Effect of microstructure on impact resistance of chemical vapor deposited SiC coating on graphite substrate

SiC coatings were prepared by chemical vapor deposition at 1050 degrees C, 1100 degrees C, 1150 degrees C, and 1200 degrees C by using methyltrichlorosilane (MTS, CH3SiCl3) as the precursor. The compositions, microstructures, and deposition kinetics of the coatings were studied. The results show that the main constituent of the as-prepared coatings is 3C-SiC with a small amount of free C at deposition temperatures above 1100 degrees C. The coating has a regular fine-grain structure at 1050 degrees C, umbrella-shaped structure at 1100 degrees C, and columnar structure at 1150 degrees C and 1200 degrees C with the deposition process being controlled by surface kinetics and diffusion kinetics, respectively.
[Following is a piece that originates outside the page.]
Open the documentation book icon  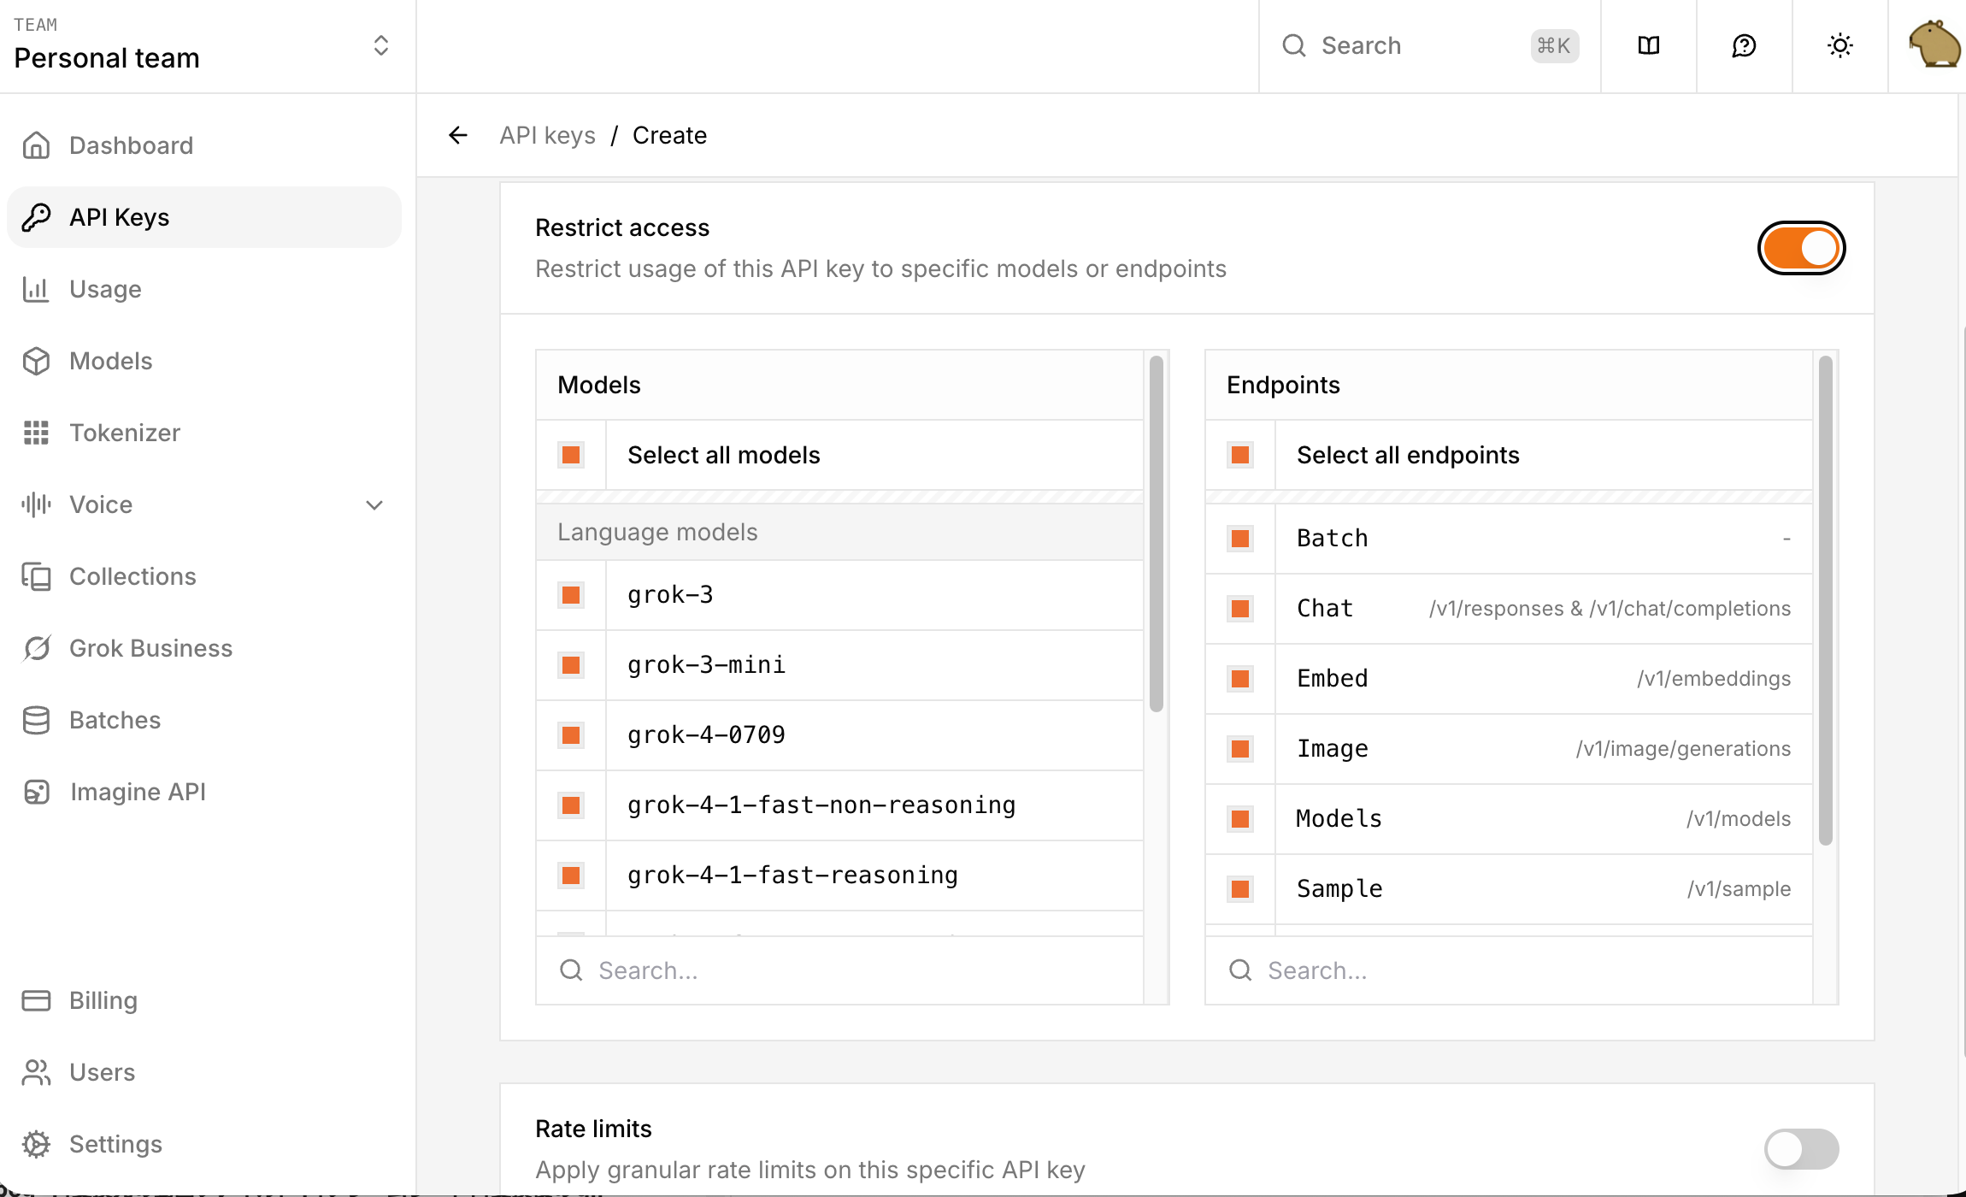click(1648, 45)
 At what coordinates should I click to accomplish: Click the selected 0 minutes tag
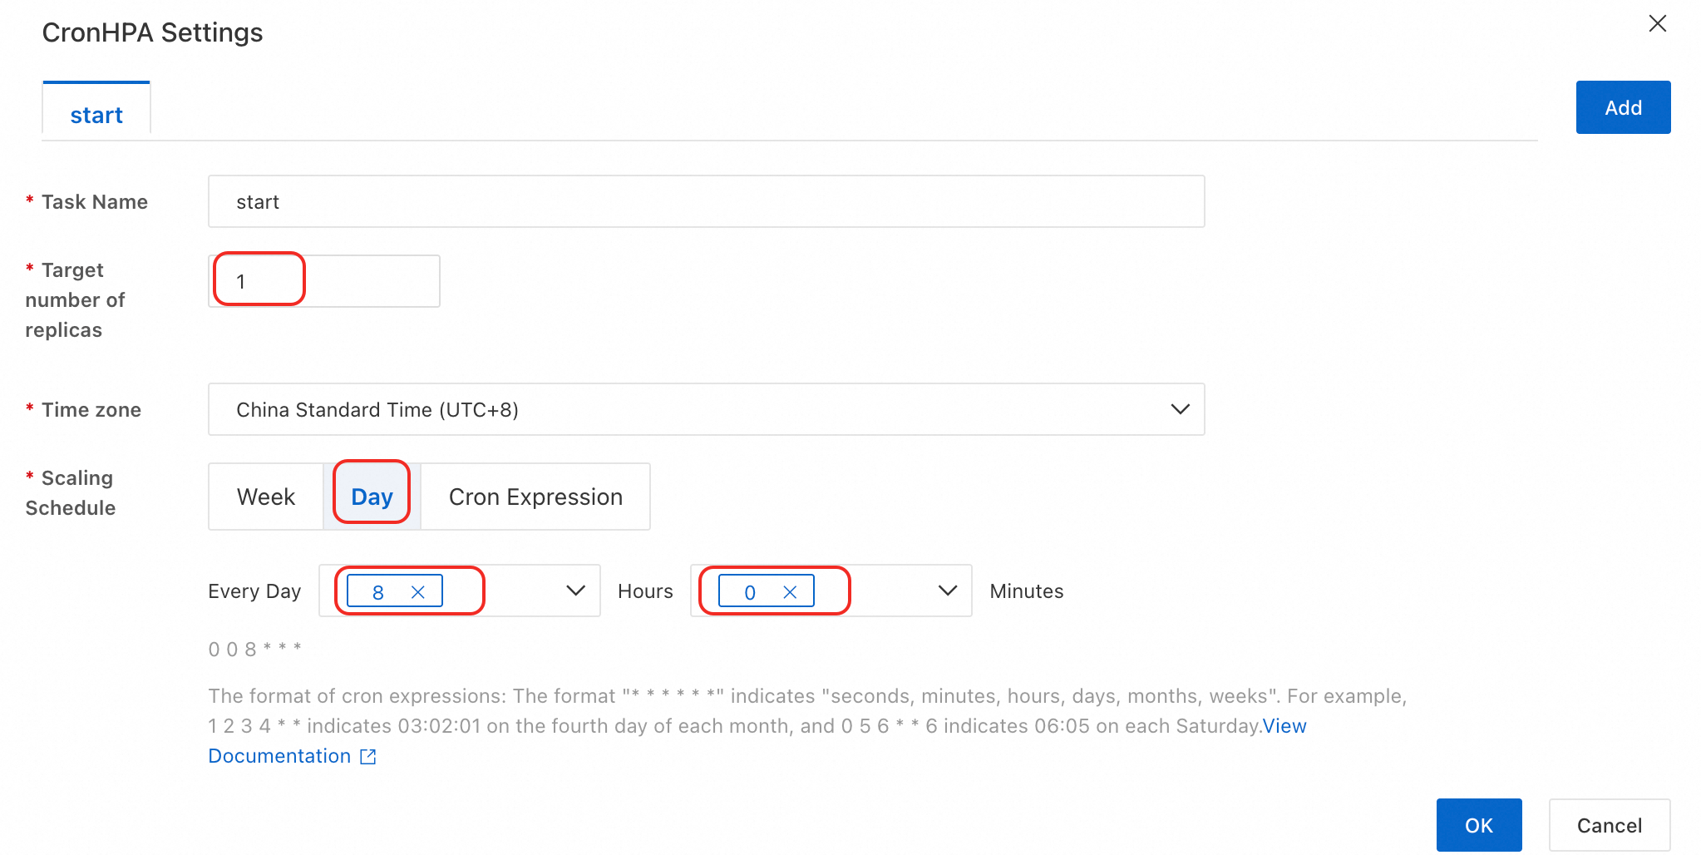750,592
The impact resistance was tested using a Split Hopkinson Pressure Bar system. The impact resistance of the graphite substrate is improved by the as-prepared SiC coating evidently. The impact strength of the coating sample increases with increasing deposition temperature, reaching the maximum at 1150 degrees C, and declines slightly at 1200 degrees C. The stress-strain curves under dynamic impact resistance loading, and the surface morphologies and microstructures resulting from the impact tests of the different SiC coatings are discussed in detail. The factors affecting impact resistance are mainly the thickness and hardness values of the as-prepared coatings.